Varicella-Zoster Virus

What is Varicella-Zoster Virus?

Varicella-zoster virus (VZV) is a virus that is responsible for two very distinct diseases, chickenpox and shingles. As a member of the herpes virus family, the virus begins in the body as chickenpox and can later on come back as shingles in a person’s lifetime.

What are the Causes of VZV?

A person can become infected with VZV through direct contact with another person who has chickenpox or shingles or through contact with the fluid from the open sores from a person infected with either condition. Additionally, an infected person can spread the virus through the air by coughing and sneezing.

What are the Symptoms of VZV?

The symptoms of VZV are depending upon the type of infection. For those infected with chickenpox, it manifests through:

  • Fever
  • Headache
  • Itching
  • Rash
  • Fatigue
  • Aches and pains

The rash usually begins on the trunk and face and spreads to other parts of the body such as the scalp, arms, and legs. The blisters will fill with fluid and form scabs. The illness typically resolves after a week or two.

Shingles, on the other hand, usually occurs in those who had chickenpox earlier in life. Its symptoms include:

  • Pain, tingling, or burning sensation on the skin
  • Fever and chills
  • Headache
  • Upset stomach
  • Rash

The rash usually occurs on a small part of one side of the body and appears as a line of blisters which often look similar to chickenpox. The blisters will eventually burst and form scabs. The rash usually resolves after a few weeks.

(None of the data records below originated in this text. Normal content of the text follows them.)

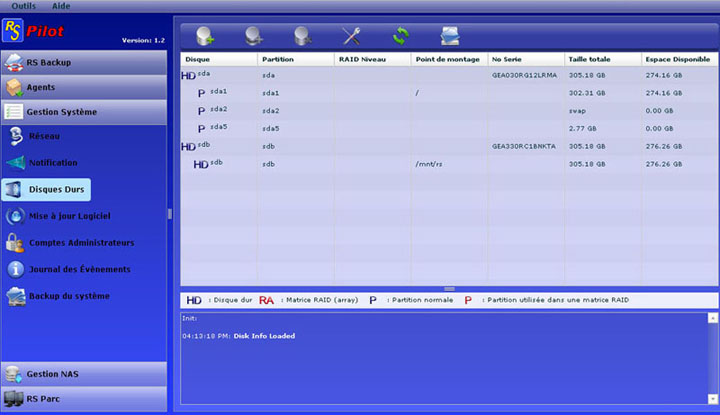Select the sda1 partition row
The height and width of the screenshot is (415, 720).
[x=270, y=92]
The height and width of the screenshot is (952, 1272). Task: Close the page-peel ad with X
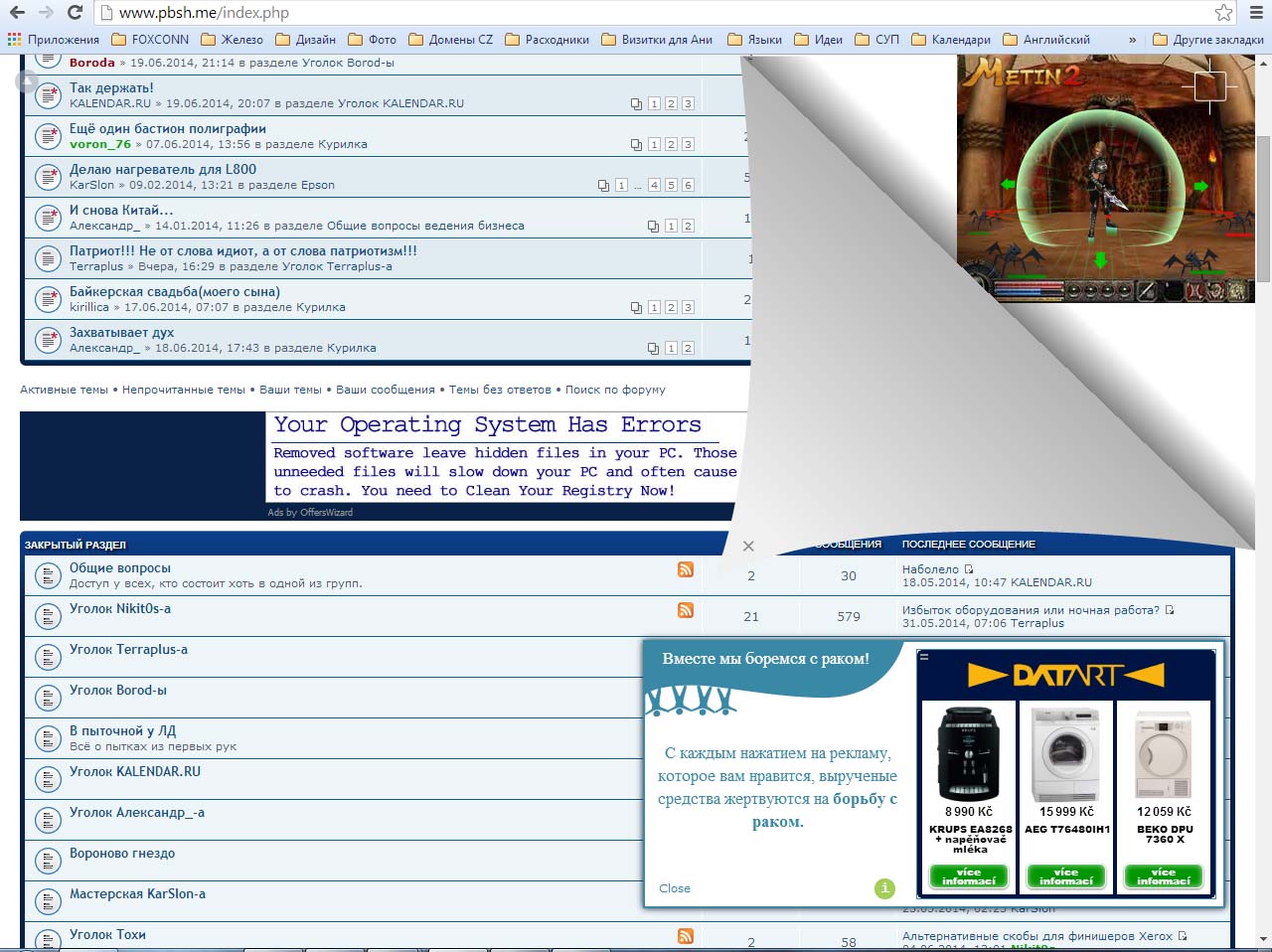(x=748, y=546)
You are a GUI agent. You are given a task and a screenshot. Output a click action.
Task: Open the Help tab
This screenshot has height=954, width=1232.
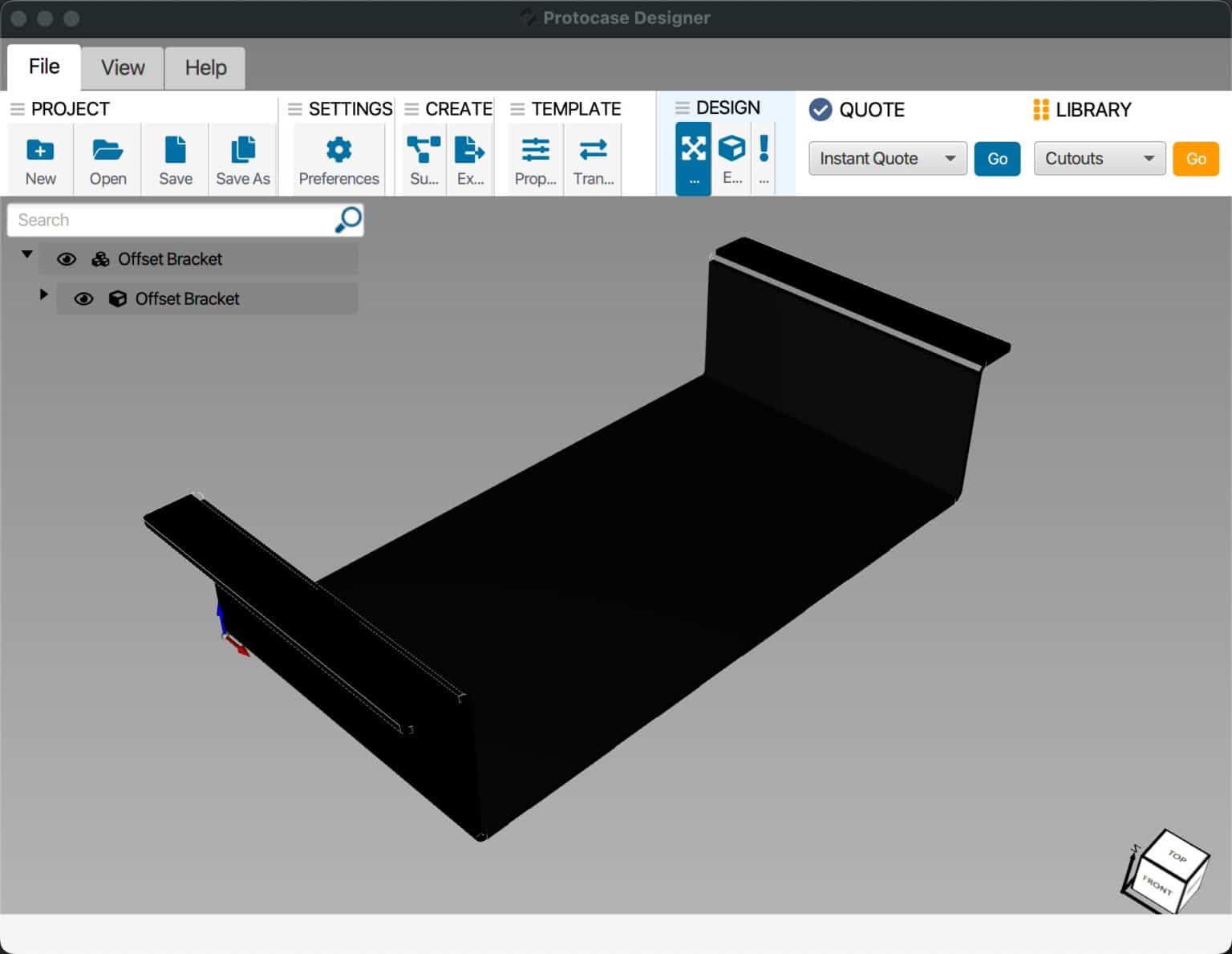coord(205,67)
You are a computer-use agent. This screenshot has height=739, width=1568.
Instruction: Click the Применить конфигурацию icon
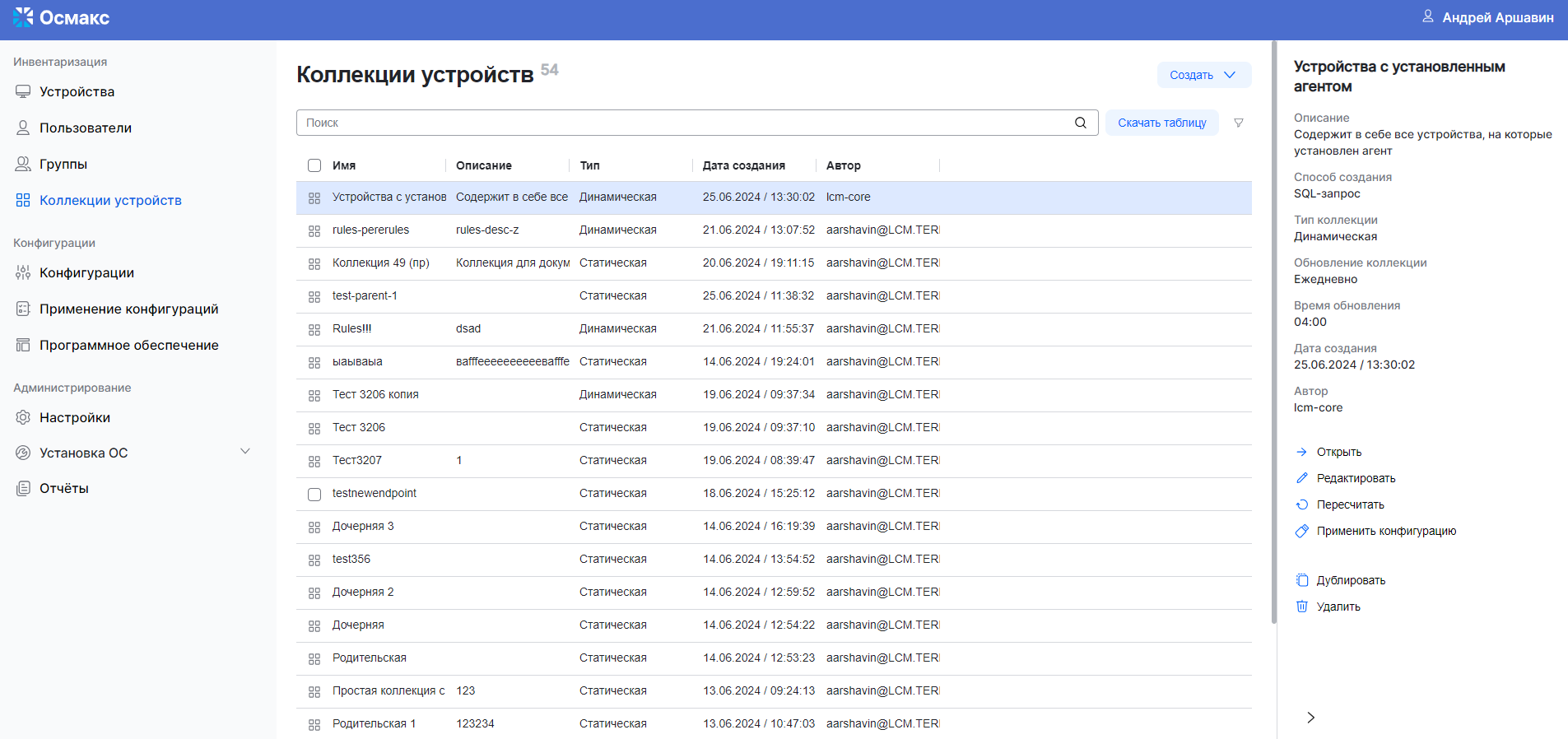pos(1302,531)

How is Varicella-Zoster Virus Treated?

For those infected with chickenpox, medications to ease the symptoms of illness, such as anti-itch medicine and fever-reducing medications, are usually prescribed. Additionally, the doctor may also prescribe an antiviral medication to reduce the risk of complications from the infection.

For those infected with shingles, the doctor will usually prescribe antiviral medications to help ease the symptoms and reduce the risk of complications. In some cases, pain medications and topical agents are also prescribed to help reduce the pain and itching caused by the rash.